Sun has devised a corporate formula combining open source communities (Java, Open Office, GNU/Linux), and open standards (file formats, interfaces, and components), with advanced systems engineering, sales and service. That such diverse interests as Red Hat, IBM, and Microsoft, are all on the attack is a sure sign that this new age formula is going to work.

It's not the meager margins from selling Star Office that impress me (or anyone else for that matter). It's that a corporate systems provider has finally figured a way to take Microsoft's iron fisted control of the desktop out of the highly connected and carefully orchestrated network systems equation. Complete "productivity" feature set, open XML file formats, and open interfaces are the first level of a "equivalency plus open standards" objective. The big enchilada is in the modular EJB ready component design sitting on desktops everywhere, waiting for the J2EE crowd to tap into the rich resources. This next step in the plan is nothing short of an all out assault on the future of Microsoft, the .NET platform. Chairman Bill had hardly got his MS Office XP - .NET component model into the hands of the shills before the Open Office interfaces and XML file formats began to reveal their EJB wrapper power. The J2EE crowd has been saved. The .NET dragon wounded.

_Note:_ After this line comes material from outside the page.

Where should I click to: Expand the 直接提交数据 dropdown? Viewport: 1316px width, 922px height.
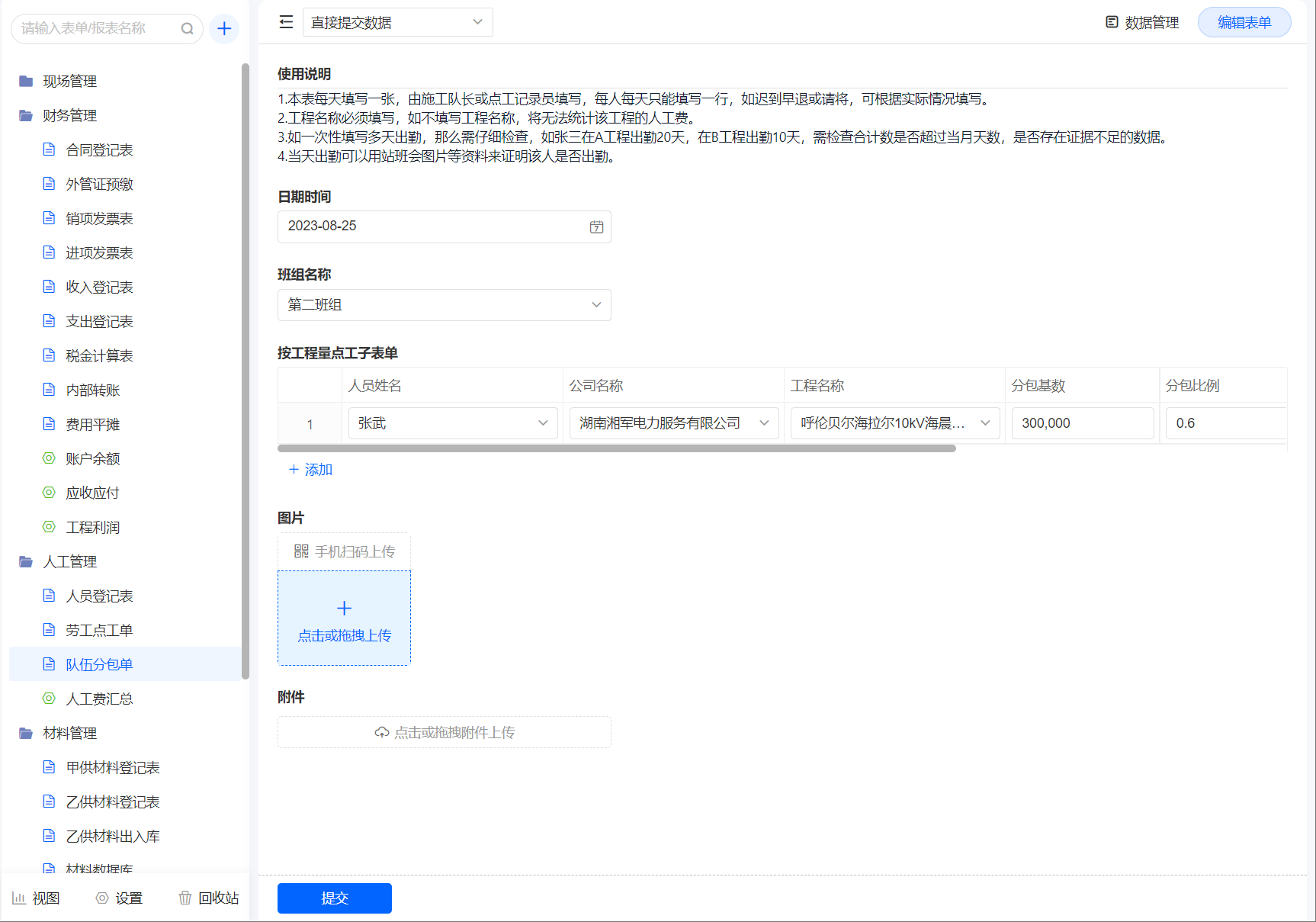coord(397,22)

With the newly opened Java Community (Apache today, JBoss tomorrow) and the Open Office.org community in hand, Sun the systems provider takes on the challenge of merging the Linux and Solaris API. As the driving force behind the Java and Open Office API, this puts Sun in a very unique position. A position that no other Linux/Unix systems provider can even begin to approximate. It is the position of being able to respond to corporate enterprise demands for the engineering and maintenance of extraordinarily complex and highly integrated systems. Systems that expand the corporate stack to include desktops, handhelds, and hordes of dedicated devices marshalled into the grid.

Red Hat thrives on third party contracts, like those with Oracle and IBM, that by their very nature push Red Hat services into a tight "Linux only" box. The higher level "big dollar" services of integrating the enterprise and "owning" the client relationship belongs to the partners, not Red Hat. Poor Szulik, the gravy is flowing elsewhere, and he's left with the grunt work.

Compare that to the position Sun is moving towards. Sun can provide an entire vertical system solution, and service it. Hardware, software, and the integrated systems engineering to make it work. No need for messy partnerships, those arrangements that more often than not work great in a press release, but dissolve into the endless uncertainties of feudal squabbling as the reality of system integration and business process orchestration kicks in.

Yeah, Red Hat should be worried. They only provided what was easy to package, when the marketplace of users needed so much more. If serving the demands of the market means getting jiggy with open source communities (Linux, Java, and cross-over champions Open Office.org - Mozilla), then Red Hat ought to get busy. Sitting on a three legged stool with only one leg in place is a balancing act no longer sustainable.